Een e-mail sturen naar Aad? Zijn e-mail adres is aad@engelfriet.net
(klik op deze tekst om een voorgeadresseerde mail te openen)
Terug naar  het Engelfrieten overzicht

Naar beneden 

Handel en scheepvaart buiten het Hofpoortje van Rotterdam in de Gouden Eeuw

Een zeer gewaardeerde bijdrage van Gerrie van der Laan

Heb je een vraag of opmerking voor Gerrie van der Laan, stuur dan Aad, de webmaster, een email:
aad@engelfriet.net

Op onze site kun je meer vinden over de in dit verhaal genoemde namen en aspekten, gebruik daarvoor onze zoekmachine:

Klik hier als je wilt zoeken via Aad's Freefind search engine, vul in het venster jouw woord in, bijvoorbeeld Hofpoort en klik op ENTER




Handel en scheepvaart buiten het Hofpoortje van Rotterdam in de Gouden Eeuw

Met alle genoegen neem ik u 400 jaar mee terug in de tijd naar de omgeving van het Hofpoortje door middel van oude notariële akten uit het stadsarchief van Rotterdam. Zo ontstaat er een beeld van wat voor ambachten de mensen zoal uitoefenden en hoe ze hebben samengeleefd in de jaren 1600 tot 1700 in chronologische volgorde.
Het is slechts een bloemlezing van wat er allemaal te vinden is over dit onderwerp, ook op de website van Rotterdams stadsarchief.

Op 22 december 1603 wordt er op verzoek van Jan Reyndertsz, zeembereyder aan de Rotte, een verklaring afgelegd door Tunis Jans, 26 jaar en Guiellame de Wilde, 19 jaar, beiden wonend aan de Rotte en Jan Cornelisz de Vinck, waert buiten het Hofpoortje, dat Jan Reyndertsz geen bier heeft geleverd aan Jan Cornelisz de Vinck.

Protesteren doet men ook al in die tijd. En wel op 17 mei 1604. Op die dag protesteren Jan Jansz, molenaer, Harmen Denijsz, volder, vollen is het doen vervilten van wollen weefsel, en Jacob Ewouts, volder buiten het Hofpoortje, tegen het terugzenden van een verkocht paard.

=-=-=

Opdrachten:
[1] Herhaal uit het fragment alles van "Klik hier als" tot en met "van Rotterdams stadsarchief.".
[2] Vat de alinea uit het fragment die begint met "Op 22 december 1603" alsjeblieft korter samen en behoud daarbij de belangrijkste feiten.
[3] Waartegen protesteerden Jan Jansz, Harmen Denijsz en Jacob Ewouts volgens het fragment op 17 mei 1604?

=-=-=

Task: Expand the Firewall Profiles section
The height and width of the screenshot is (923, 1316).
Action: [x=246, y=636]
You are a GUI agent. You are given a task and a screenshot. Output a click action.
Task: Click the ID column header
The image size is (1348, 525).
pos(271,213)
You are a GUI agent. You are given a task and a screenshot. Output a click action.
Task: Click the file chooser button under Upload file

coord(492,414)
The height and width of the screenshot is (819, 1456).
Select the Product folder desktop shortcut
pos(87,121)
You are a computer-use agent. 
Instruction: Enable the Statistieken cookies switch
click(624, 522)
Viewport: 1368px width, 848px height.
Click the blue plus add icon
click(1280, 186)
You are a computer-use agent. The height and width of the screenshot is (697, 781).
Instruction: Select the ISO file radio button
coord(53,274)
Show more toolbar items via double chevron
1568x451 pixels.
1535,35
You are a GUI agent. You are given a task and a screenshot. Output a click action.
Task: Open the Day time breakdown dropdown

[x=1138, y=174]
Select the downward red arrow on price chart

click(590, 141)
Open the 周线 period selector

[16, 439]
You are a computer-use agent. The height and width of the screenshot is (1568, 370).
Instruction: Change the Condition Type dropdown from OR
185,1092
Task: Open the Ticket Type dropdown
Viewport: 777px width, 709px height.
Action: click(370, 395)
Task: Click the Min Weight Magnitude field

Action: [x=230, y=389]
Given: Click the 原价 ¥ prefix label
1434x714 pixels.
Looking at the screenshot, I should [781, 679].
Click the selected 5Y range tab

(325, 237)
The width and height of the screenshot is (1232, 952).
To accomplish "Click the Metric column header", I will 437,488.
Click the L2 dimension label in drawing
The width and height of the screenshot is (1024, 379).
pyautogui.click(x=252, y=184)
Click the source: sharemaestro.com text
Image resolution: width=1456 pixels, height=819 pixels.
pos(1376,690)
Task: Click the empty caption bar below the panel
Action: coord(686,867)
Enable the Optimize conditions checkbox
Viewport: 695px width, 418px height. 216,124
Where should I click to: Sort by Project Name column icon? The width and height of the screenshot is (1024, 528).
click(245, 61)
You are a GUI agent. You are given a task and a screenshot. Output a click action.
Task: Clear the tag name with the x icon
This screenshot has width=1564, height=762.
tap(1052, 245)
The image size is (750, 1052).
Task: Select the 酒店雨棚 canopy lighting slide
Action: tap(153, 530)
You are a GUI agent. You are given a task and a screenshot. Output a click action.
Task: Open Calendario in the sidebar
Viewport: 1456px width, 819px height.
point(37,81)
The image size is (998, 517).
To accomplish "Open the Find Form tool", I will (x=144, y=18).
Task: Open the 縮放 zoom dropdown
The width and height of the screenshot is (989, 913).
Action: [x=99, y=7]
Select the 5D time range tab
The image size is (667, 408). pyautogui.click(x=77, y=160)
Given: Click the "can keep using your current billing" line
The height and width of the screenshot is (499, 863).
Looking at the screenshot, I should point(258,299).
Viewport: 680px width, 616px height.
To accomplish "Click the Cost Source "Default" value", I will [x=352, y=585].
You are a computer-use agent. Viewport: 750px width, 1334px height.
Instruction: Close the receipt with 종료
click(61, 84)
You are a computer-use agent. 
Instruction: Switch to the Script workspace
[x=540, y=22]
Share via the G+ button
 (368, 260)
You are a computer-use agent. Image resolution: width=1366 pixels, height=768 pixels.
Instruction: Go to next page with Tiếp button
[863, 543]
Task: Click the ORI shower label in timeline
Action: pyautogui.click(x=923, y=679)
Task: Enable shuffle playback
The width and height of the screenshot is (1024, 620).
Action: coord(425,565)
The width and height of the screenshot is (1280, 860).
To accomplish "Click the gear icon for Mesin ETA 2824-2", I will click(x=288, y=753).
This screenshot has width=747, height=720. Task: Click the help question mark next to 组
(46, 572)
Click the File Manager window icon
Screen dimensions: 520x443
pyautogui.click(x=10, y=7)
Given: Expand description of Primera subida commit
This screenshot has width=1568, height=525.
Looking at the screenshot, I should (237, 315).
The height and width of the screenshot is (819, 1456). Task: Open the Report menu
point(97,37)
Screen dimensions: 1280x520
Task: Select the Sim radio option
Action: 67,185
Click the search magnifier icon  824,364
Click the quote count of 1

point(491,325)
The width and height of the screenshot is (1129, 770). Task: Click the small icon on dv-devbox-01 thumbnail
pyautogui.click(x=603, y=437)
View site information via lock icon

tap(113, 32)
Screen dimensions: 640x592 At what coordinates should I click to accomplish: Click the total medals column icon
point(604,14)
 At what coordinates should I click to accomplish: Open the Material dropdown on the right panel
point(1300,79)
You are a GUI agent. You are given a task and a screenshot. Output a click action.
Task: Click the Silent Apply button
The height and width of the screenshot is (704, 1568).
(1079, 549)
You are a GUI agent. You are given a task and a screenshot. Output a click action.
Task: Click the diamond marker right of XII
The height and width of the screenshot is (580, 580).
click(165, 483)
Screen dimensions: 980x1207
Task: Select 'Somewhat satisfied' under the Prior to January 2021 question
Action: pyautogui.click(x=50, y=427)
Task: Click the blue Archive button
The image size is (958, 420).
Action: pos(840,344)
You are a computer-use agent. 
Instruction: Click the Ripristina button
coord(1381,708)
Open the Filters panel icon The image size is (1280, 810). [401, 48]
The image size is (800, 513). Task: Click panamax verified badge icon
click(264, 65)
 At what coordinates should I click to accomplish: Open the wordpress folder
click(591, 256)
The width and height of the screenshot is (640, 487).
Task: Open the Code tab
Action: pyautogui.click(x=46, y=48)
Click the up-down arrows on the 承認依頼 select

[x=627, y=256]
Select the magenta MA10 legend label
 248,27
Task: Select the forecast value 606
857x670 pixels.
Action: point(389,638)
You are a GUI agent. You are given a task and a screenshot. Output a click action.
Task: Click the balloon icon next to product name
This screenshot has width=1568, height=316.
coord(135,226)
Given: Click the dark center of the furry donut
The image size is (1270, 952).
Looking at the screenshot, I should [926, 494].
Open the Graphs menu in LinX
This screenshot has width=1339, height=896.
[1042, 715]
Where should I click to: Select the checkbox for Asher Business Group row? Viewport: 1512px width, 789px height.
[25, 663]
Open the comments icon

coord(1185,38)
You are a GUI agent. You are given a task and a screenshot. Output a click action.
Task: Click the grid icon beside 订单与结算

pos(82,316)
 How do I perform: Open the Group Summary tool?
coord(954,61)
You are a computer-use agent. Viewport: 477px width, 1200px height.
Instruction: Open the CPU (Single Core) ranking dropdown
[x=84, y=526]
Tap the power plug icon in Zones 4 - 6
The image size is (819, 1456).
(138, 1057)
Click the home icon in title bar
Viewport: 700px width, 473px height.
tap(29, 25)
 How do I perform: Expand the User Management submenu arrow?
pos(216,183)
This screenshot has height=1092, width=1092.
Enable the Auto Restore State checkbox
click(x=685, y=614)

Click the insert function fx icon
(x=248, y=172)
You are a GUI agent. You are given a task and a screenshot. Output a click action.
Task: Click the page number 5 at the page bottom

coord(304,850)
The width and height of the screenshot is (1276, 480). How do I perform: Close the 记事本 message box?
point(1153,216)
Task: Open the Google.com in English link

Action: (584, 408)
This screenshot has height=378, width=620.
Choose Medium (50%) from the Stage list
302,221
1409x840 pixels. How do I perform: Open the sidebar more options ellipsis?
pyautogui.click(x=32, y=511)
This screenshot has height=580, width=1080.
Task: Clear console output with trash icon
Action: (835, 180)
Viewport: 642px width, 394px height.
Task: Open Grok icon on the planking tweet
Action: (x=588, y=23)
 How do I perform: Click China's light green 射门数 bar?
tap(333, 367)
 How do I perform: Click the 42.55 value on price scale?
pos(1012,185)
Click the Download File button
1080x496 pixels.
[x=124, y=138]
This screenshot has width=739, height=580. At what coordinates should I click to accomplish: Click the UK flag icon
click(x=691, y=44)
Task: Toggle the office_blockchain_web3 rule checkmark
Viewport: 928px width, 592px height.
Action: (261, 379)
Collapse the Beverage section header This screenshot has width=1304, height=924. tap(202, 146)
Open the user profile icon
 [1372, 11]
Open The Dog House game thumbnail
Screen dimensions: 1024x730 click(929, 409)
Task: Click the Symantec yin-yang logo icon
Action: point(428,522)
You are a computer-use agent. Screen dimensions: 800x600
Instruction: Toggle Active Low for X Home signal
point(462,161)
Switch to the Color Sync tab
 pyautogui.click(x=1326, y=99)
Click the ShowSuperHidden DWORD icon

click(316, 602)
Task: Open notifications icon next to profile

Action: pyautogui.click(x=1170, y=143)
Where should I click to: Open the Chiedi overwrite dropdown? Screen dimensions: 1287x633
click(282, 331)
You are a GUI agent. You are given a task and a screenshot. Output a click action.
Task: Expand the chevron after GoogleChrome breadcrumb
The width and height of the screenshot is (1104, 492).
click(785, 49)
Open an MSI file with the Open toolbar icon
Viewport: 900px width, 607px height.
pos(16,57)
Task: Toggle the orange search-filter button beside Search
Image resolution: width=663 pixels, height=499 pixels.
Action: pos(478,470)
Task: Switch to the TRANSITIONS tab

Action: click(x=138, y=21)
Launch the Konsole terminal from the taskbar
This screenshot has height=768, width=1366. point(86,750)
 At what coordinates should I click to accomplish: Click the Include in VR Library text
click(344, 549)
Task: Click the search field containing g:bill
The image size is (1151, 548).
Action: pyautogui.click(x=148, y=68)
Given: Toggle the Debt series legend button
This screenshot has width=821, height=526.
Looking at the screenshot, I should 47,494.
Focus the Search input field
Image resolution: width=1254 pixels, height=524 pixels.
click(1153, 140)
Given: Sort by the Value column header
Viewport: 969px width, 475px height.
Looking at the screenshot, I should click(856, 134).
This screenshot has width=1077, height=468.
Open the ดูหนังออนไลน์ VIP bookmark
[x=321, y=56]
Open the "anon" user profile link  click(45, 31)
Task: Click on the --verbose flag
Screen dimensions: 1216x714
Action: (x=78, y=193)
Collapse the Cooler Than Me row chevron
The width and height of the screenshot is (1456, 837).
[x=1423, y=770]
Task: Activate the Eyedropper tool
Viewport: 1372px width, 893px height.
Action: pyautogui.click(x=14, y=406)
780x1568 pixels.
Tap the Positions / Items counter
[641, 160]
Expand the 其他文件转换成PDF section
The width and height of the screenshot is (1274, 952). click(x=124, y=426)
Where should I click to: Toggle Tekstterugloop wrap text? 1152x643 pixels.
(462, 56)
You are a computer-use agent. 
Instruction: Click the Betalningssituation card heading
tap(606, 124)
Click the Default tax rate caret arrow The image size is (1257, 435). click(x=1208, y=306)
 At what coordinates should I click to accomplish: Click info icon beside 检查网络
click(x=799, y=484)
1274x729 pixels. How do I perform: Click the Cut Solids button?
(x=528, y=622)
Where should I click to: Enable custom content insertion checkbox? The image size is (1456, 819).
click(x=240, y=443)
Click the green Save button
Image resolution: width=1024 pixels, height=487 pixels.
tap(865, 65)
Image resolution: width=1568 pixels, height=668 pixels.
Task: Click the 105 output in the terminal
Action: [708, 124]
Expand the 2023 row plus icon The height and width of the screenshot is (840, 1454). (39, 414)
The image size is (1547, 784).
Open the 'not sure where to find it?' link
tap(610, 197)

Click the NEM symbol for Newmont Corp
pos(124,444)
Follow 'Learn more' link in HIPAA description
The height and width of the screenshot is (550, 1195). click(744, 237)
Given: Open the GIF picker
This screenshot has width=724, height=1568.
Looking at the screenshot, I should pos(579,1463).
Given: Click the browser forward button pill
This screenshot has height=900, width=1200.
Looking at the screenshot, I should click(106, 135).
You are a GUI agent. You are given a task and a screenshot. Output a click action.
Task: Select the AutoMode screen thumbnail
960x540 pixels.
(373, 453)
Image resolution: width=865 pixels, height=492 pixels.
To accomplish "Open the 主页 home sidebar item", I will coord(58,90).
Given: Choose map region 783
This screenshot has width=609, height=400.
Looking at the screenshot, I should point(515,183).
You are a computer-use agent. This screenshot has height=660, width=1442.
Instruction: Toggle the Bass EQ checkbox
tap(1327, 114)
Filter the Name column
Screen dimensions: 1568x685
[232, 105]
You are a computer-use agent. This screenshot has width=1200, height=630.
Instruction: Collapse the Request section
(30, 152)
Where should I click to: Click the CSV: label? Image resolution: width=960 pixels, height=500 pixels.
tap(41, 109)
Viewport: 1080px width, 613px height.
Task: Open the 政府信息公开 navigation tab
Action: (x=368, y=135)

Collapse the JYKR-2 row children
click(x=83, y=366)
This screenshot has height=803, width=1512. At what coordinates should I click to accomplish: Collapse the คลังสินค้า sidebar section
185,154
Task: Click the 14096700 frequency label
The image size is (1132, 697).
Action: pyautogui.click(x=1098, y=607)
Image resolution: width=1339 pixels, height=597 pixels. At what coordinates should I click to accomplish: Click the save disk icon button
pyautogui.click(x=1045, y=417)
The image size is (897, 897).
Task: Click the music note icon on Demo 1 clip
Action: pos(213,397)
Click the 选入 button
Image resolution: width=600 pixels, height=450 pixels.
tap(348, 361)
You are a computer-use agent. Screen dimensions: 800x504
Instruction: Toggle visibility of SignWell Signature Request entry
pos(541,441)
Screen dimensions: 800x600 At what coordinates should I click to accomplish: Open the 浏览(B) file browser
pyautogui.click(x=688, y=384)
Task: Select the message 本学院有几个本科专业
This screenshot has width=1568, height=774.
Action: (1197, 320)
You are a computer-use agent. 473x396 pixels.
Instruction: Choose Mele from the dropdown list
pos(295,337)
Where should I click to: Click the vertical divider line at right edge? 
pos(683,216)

=-=-=

Antwoorden:
[1]
Klik hier als je wilt zoeken via Aad's Freefind search engine, vul in het venster jouw woord in, bijvoorbeeld Hofpoort en klik op ENTER




Handel en scheepvaart buiten het Hofpoortje van Rotterdam in de Gouden Eeuw

Met alle genoegen neem ik u 400 jaar mee terug in de tijd naar de omgeving van het Hofpoortje door middel van oude notariële akten uit het stadsarchief van Rotterdam. Zo ontstaat er een beeld van wat voor ambachten de mensen zoal uitoefenden en hoe ze hebben samengeleefd in de jaren 1600 tot 1700 in chronologische volgorde.
Het is slechts een bloemlezing van wat er allemaal te vinden is over dit onderwerp, ook op de website van Rotterdams stadsarchief.

[2] Op 22 december 1603 verklaarden Tunis Jans (26) en Guiellame de Wilde (19), beiden wonend aan de Rotte, samen met Jan Cornelisz de Vinck, waert buiten het Hofpoortje, dat Jan Reyndertsz geen bier aan De Vinck had geleverd. Jan Reyndertsz, zeembereyder aan de Rotte, had om die verklaring gevraagd.

[3] Tegen het terugzenden van een verkocht paard.